-------- EXTRACTED TEXT

In my professional life, I assist service members—mostly Marines and Sailors–transition into civilian life. Some of my clients are separating after just a few years of military service but most are retiring with 20 or more years of active duty service. As you might imagine, leaving such a highly conventional environment and beginning a new career is a daunting task that presents many challenges. I feel so honored to be able to serve in this capacity and I absolutely love what I do for a living!
Recently, I was talking to a group of retirees about some of the struggles of acclimating to a non-military environment. We talked about frustrations and disappointment they might encounter throughout the transition process. I mentioned that the source of these negative feelings is unmet expectations.
When two people are in conflict it’s because something did not go the way one or both of them expected.
Often, we assume, because we discussed an issue at length and maybe even came to a conclusion, that both parties are on the same page. Perhaps you both have the same end result in mind but have different ideas on the how or when the task should be completed. During this discussion, a Marine commented, “Hey, this is good marriage advice!” I agree—this applies any relationship whether personal, professional or casual.
Recently, I ran an errand with my son (the young prince-in-training). Parking was scarce and he joked that I should park in the expectant mother parking. I countered that, although there is definitely no bun in this oven, technically I am an expectant mother. He replied, “Yeah, you’re a mom expecting to park this car, go in this store and get your groceries!” We all have expectations and when they are unmet, they can be a source of stress and negative emotions. The good news is you do have some control over this.
Wait, what?
Consider the following exchange that might take place between two spouses, friends, etc.:
Chris says, “I’m taking the day off, so I’ll be around the house.”
Sam thinks, Great! We can spend the entire evening together!’
Chris doesn’t come home until 8pm.
Sam is disappointed (unmet expectation) and has an attitude with Chris.
Chris is surprised at Sam’s bad attitude.
The issue:
“Being around the house” meant one thing to Sam and something else to Chris.
Chris meant that he/she would be in proximity to the house, possibly running errands, and would be available by phone and could even come home if contacted.
Sam thought that Chris would either be in the house or working in the yard.

----------------
-------- PROVIDED MATERIAL

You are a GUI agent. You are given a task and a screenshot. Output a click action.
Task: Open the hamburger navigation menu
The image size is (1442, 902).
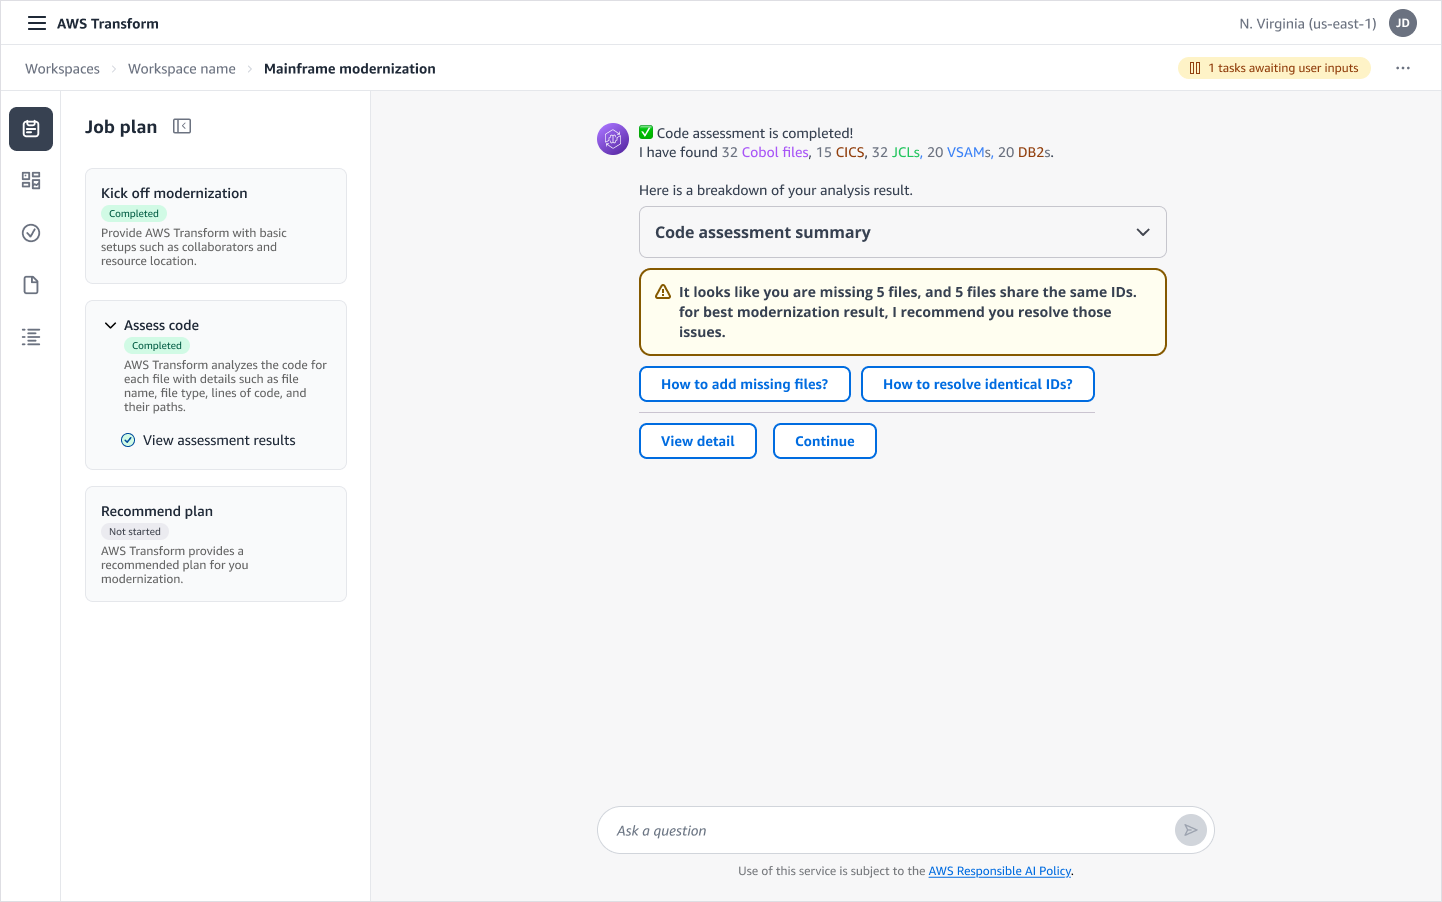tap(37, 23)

----------------

PROBLEM SET -
(1) From the post about unmet expectations above, extract the stretch from "Consider the following" through "in the yard.".
(2) Name every kind of relationship that the post about unmet expectations says the marriage advice applies to.

ANSWERS TO THE TASKS -
(1)
Consider the following exchange that might take place between two spouses, friends, etc.:
Chris says, “I’m taking the day off, so I’ll be around the house.”
Sam thinks, Great! We can spend the entire evening together!’
Chris doesn’t come home until 8pm.
Sam is disappointed (unmet expectation) and has an attitude with Chris.
Chris is surprised at Sam’s bad attitude.
The issue:
“Being around the house” meant one thing to Sam and something else to Chris.
Chris meant that he/she would be in proximity to the house, possibly running errands, and would be available by phone and could even come home if contacted.
Sam thought that Chris would either be in the house or working in the yard.

(2) Personal, professional, casual